* [GIVEN TASK]: Please carry the Bracketology 101 solution forward from the point where it stops, before the material.

:: EXCERPTED PASSAGE

# Jane Street Puzzle - April 2021

The original problem statement can be found here: https://www.janestreet.com/puzzles/bracketology-101-index/

A solution by Walter Sebastian Gisler, April 2021

## Problem Statement: Bracketology 101

There’s a certain insanity in the air this time of the year that gets us thinking about tournament brackets.  Consider a tournament with 16 competitors, seeded 1-16, and arranged in the single-elimination bracket pictured below (identical to a “region” of the NCAA Division 1 basketball tournament). Assume that when the X-seed plays the Y-seed, the X-seed has a Y/(X+Y) probability of winning. E.g. in the first round, the 5-seed has a 12/17 chance of beating the 12-seed.

Suppose the 2-seed has the chance to secretly swap two teams’ placements in the bracket before the tournament begins. So, for example, say they choose to swap the 8- and 16-seeds. Then the 8-seed would play their first game against the 1-seed and have a 1/9 chance of advancing to the next round, and the 16-seed would play their first game against the 9-seed and have a 9/25 chance of advancing.

What seeds should the 2-seed swap to maximize their (the 2-seed’s) probability of winning the tournament, and how much does the swap increase that probability? Give your answer to six significant figures.

![Matchups](bracketology.png)

## Solution

Let's first start by creating a method that returns the probability of a team winning a specific matchup:

In [1]:
def win_probability(team_a, team_b):
    """
    Returns the probability of team_a winning a competition agains team_b
    team_a and team_b are the seeding position of the corresponding team
    """
    return team_b/(team_a+team_b)

Next, we will formalize the elimination structure of the tournament depicted above. I will represent the tournament structure as a tree. The final match will be the root of this tree and every node in the tree is either a match (in which case this node has two child nodes) or a team (no further child nodes - it is simply an int, giving the seeding position of this team).

In [2]:
class Match:
    def __init__(self, team_a, team_b):
        self.team_a = team_a
        self.team_b = team_b

Using this match class, which is simply a binary tree node, we can easily express the structure of the tournament:

In [3]:
tournament = Match(
    Match(
        Match(
            Match(1,16),
            Match(8,9)
        ),
        Match(
            Match(5,12),
            Match(4,13)
        )
    ),
    Match(
        Match(
            Match(6,11),
            Match(3,14)
        ),
        Match(
            Match(7,10),
            Match(2,15)
        )
    )
)

I am also adding a method that allows us to simulate the tournament. This will allow us to verify a theoritical result later on.

In [4]:
from random import random

def simulate_once(match):
    if isinstance(match.team_a, Match):
        team_a = simulate_once(match.team_a)

::::
:: EXTRACTED INFORMATION

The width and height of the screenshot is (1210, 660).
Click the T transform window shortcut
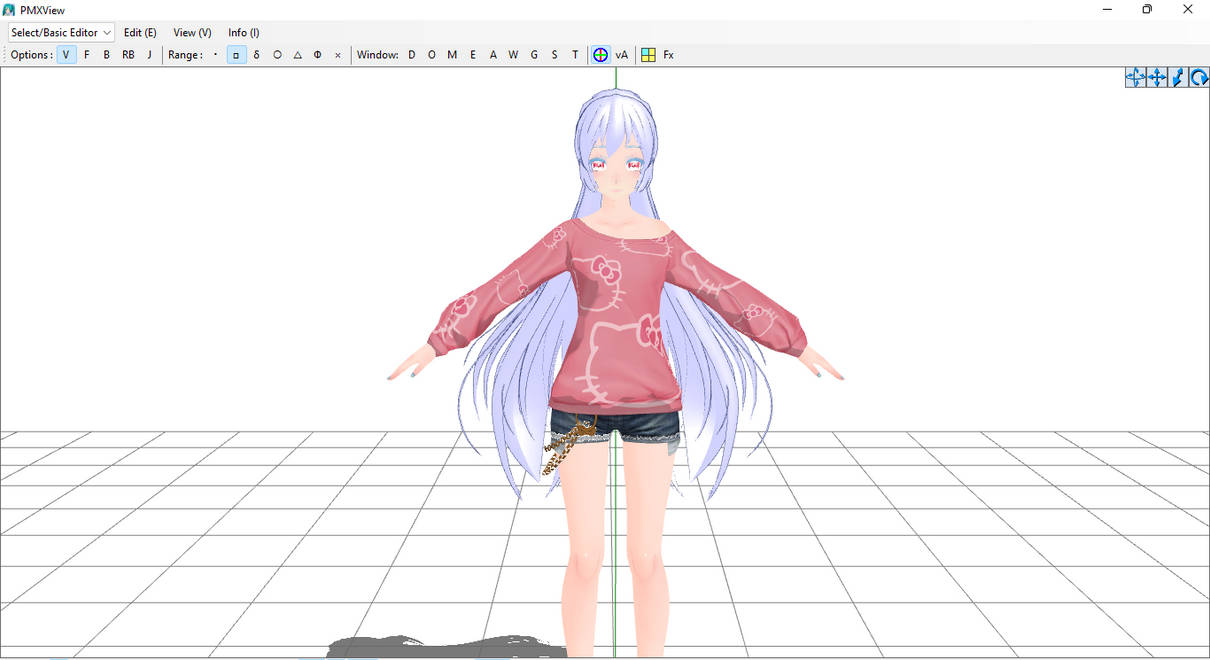pos(574,55)
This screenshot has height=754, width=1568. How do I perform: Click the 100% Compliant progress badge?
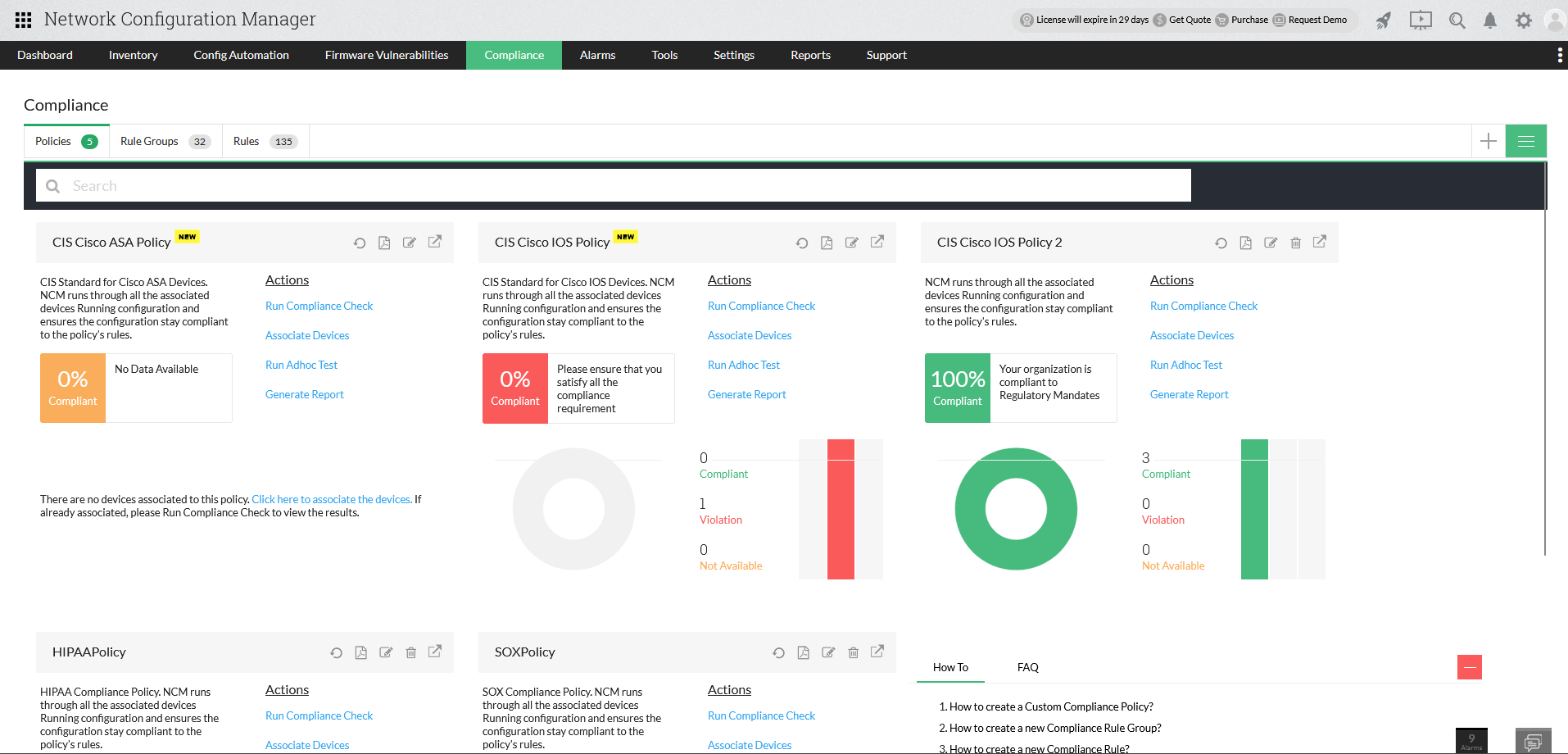(957, 388)
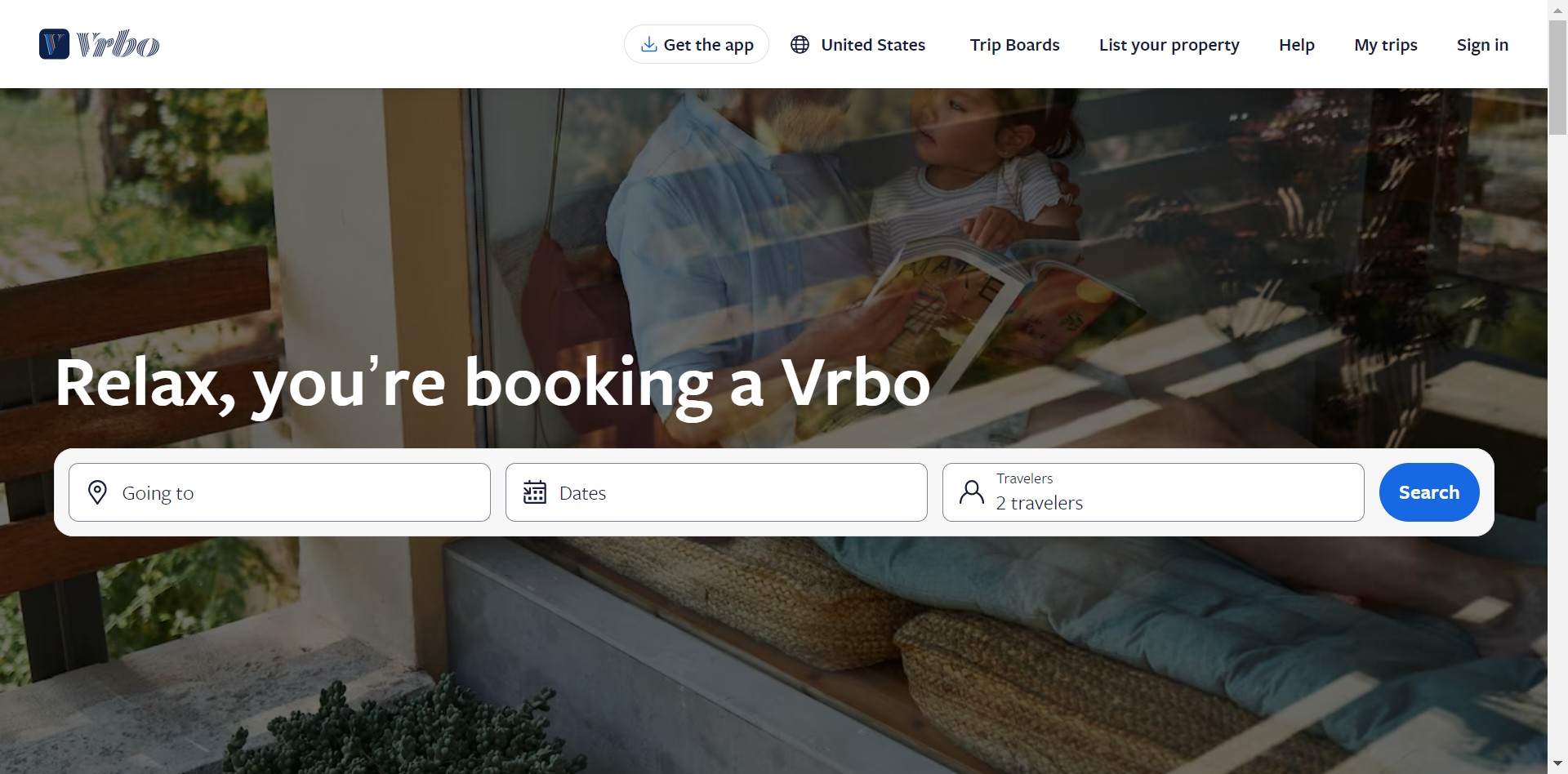Open the Travelers selector showing 2 travelers

pos(1153,492)
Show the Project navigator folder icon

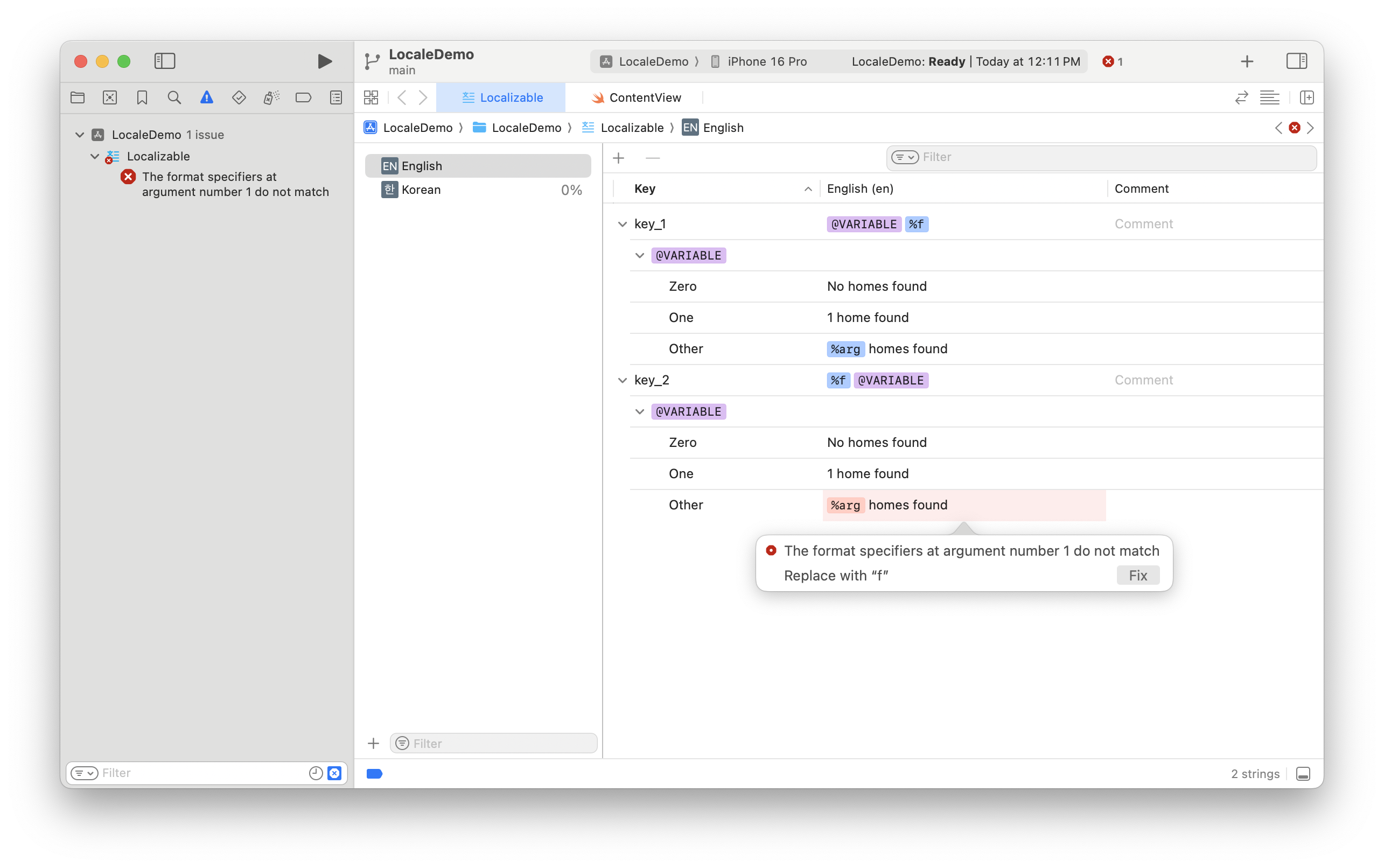pyautogui.click(x=78, y=97)
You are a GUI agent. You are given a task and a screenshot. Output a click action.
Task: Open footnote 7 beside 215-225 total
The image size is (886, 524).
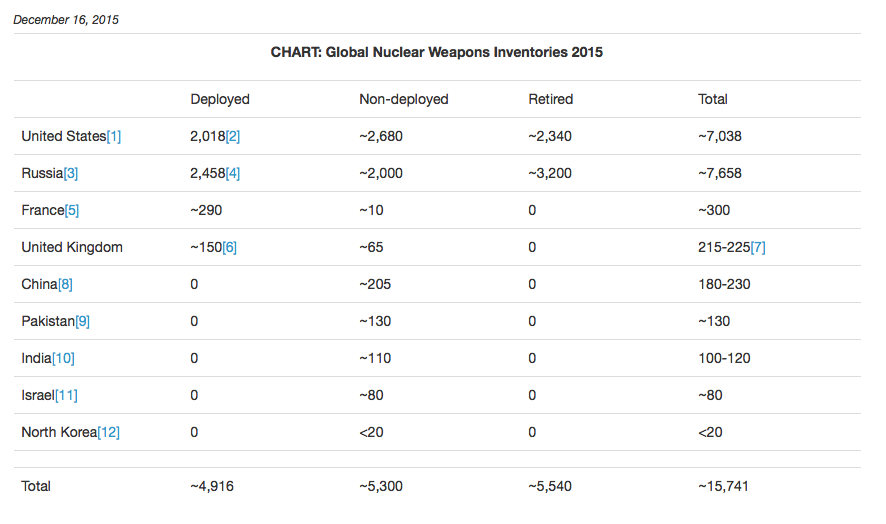[758, 247]
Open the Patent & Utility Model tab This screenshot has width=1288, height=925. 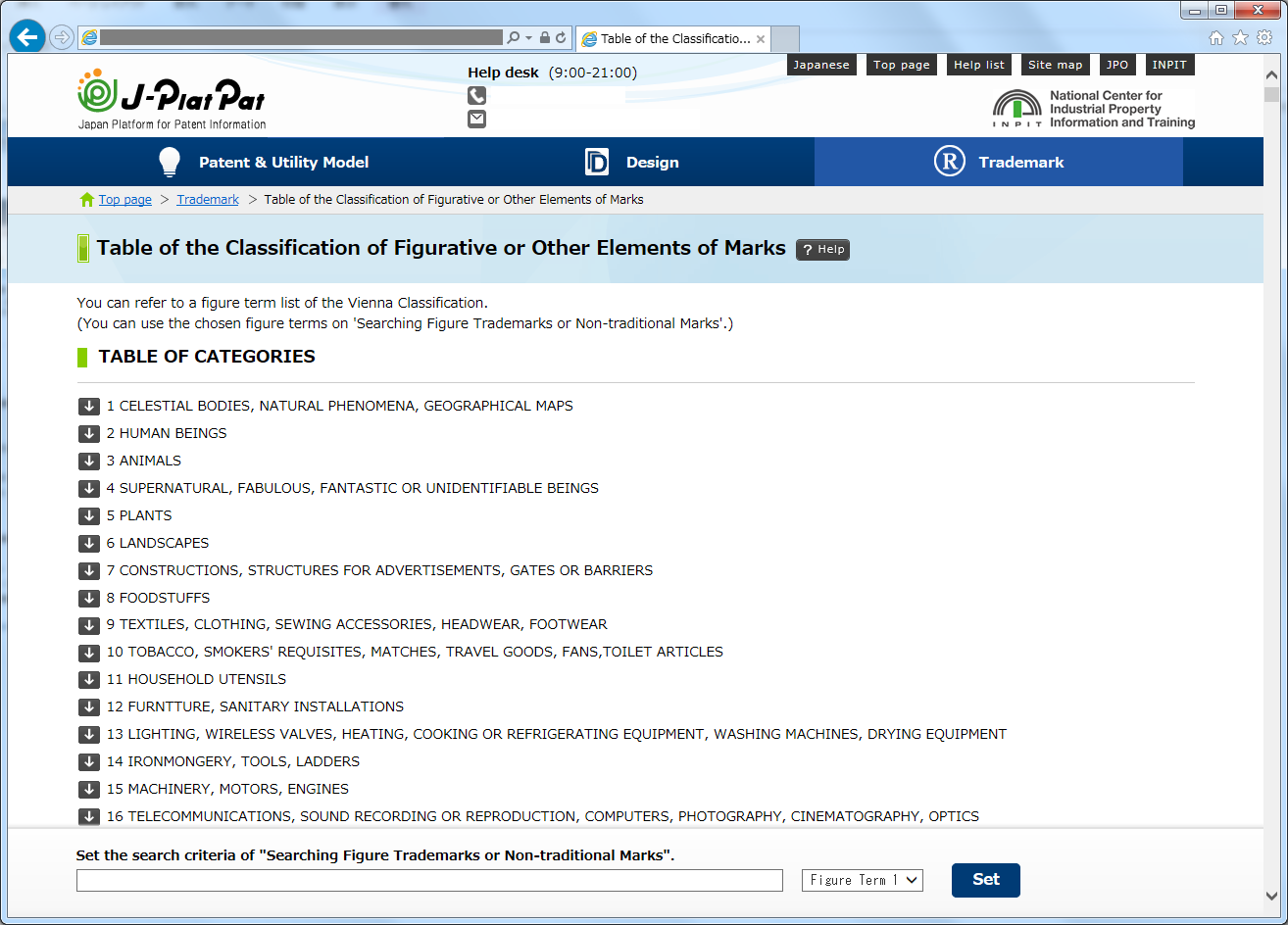point(265,163)
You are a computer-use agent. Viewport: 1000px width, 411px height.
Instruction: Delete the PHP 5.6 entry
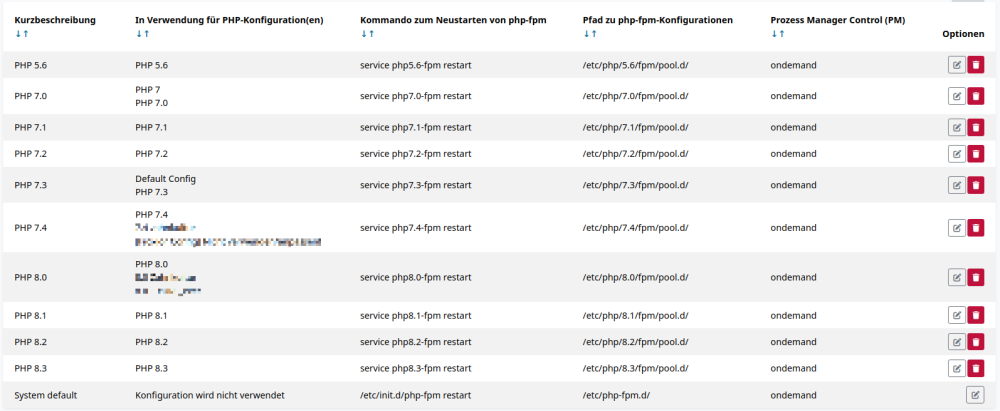coord(976,65)

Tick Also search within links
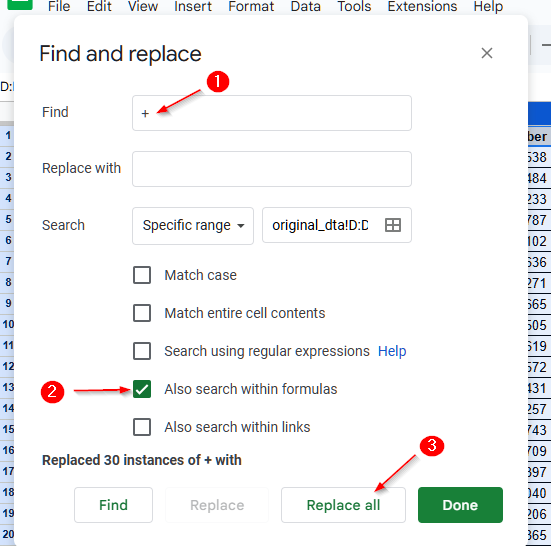(x=142, y=427)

::::

* [RESPONSE TO THE TASK]:
    else:
        team_a = match.team_a
    if isinstance(match.team_b, Match):
        team_b = simulate_once(match.team_b)
    else:
        team_b = match.team_b
    p = win_probability(team_a, team_b)
    if random() <= p:
        return team_a
    else:
        return team_b
    
def simulate(match, n = 10000):
    winners = dict()
    for i in range(n):
        winner = simulate_once(match)
        if winner in winners:
            winners[winner] += 1
        else:
            winners[winner] = 1
    return {winner: winners[winner]/n for winner in winners}

In [5]:
simulate(tournament, 1000000)

{2: 0.215715,
 3: 0.106873,
 7: 0.014131,
 1: 0.519507,
 4: 0.056681,
 6: 0.021807,
 8: 0.008555,
 11: 0.003631,
 5: 0.033633,
 12: 0.002675,
 9: 0.006216,
 15: 0.001214,
 10: 0.004768,
 14: 0.001606,
 16: 0.00093,
 13: 0.002058}

In the next step we will add a method that will calculate the exact probability of each team winning the competition.

In [6]:
def calculate_probabilities(match):
    if isinstance(match.team_a, Match):
        team_a = calculate_probabilities(match.team_a)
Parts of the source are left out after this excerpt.